What to produce: Only the number is needed: how many lines of the entries below contain the word "green".
========================
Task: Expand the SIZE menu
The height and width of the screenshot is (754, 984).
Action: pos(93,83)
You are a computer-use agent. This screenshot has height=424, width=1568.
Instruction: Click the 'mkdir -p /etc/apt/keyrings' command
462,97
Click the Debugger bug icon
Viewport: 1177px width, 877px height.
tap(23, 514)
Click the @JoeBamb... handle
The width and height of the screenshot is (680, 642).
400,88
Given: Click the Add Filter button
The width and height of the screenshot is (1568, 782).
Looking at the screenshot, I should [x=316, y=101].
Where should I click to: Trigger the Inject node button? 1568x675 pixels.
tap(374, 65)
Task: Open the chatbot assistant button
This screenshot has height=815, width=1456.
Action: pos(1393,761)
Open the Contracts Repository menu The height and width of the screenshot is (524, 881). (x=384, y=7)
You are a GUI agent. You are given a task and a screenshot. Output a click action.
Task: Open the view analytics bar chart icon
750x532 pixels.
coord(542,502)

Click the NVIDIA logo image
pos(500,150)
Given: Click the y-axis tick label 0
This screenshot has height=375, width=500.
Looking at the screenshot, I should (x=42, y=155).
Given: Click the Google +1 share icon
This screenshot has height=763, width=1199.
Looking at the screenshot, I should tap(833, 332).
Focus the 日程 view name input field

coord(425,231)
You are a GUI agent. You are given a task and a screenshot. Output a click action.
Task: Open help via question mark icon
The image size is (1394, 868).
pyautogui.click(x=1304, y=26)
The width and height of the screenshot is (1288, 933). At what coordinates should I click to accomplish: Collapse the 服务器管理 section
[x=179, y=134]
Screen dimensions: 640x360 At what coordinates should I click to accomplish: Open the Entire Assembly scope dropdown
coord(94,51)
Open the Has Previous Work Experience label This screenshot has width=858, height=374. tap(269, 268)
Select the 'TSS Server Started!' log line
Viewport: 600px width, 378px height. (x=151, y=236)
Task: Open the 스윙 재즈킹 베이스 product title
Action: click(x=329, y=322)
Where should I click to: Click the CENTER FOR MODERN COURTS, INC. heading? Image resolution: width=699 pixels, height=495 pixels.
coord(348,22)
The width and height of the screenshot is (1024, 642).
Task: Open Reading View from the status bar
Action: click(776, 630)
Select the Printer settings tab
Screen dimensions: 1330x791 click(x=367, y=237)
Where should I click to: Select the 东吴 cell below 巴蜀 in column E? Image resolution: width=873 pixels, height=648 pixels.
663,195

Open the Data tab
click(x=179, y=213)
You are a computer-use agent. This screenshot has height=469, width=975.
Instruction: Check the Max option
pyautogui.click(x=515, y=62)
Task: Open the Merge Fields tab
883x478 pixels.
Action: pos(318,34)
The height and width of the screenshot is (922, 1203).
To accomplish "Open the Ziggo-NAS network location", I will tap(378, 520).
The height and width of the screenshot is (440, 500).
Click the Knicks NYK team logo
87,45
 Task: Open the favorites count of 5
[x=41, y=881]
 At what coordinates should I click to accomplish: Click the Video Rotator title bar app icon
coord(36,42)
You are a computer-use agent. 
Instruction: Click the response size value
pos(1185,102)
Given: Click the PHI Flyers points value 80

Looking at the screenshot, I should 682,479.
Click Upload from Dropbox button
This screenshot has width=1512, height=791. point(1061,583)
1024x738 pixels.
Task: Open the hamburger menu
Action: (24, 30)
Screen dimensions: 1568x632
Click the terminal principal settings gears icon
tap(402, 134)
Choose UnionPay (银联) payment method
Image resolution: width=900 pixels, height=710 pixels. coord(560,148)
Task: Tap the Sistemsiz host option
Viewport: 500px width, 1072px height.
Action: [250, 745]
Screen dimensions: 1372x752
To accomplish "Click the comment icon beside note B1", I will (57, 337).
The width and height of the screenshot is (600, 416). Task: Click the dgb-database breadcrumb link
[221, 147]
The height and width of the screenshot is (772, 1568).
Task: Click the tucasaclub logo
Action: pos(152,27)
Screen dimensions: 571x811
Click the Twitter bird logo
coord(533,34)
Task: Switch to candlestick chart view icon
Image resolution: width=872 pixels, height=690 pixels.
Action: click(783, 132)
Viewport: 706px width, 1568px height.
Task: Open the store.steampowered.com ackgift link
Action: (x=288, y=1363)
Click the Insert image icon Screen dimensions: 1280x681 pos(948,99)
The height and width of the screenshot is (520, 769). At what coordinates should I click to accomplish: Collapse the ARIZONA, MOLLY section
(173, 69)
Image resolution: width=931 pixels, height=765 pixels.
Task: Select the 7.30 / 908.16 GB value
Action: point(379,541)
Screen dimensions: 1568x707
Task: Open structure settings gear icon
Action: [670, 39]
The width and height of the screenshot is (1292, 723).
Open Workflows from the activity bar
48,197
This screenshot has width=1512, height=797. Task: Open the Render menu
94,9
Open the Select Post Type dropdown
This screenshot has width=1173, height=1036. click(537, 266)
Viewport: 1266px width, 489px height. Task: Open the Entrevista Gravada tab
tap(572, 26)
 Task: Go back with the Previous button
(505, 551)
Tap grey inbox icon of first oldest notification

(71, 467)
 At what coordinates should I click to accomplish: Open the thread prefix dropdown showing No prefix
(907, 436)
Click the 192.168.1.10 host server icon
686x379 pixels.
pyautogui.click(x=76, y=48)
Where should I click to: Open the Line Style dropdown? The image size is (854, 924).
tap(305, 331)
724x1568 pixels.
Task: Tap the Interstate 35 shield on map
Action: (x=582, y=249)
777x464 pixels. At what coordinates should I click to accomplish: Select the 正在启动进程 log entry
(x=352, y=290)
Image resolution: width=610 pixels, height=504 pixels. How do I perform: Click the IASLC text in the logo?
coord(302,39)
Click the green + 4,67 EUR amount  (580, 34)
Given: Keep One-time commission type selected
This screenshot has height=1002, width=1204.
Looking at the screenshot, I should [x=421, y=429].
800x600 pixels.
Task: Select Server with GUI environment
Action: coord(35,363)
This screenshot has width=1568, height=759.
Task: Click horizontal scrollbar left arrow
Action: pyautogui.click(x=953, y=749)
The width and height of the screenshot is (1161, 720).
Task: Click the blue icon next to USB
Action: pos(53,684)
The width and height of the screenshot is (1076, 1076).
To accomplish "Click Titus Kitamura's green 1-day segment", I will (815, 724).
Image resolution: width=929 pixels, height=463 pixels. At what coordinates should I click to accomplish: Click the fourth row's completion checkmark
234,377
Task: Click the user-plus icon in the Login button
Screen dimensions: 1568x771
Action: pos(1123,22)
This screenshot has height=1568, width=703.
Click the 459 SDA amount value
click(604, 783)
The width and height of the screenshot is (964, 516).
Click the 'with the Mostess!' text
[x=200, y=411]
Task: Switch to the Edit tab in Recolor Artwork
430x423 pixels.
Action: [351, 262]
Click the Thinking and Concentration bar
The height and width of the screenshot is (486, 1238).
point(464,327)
========================
Reply: 2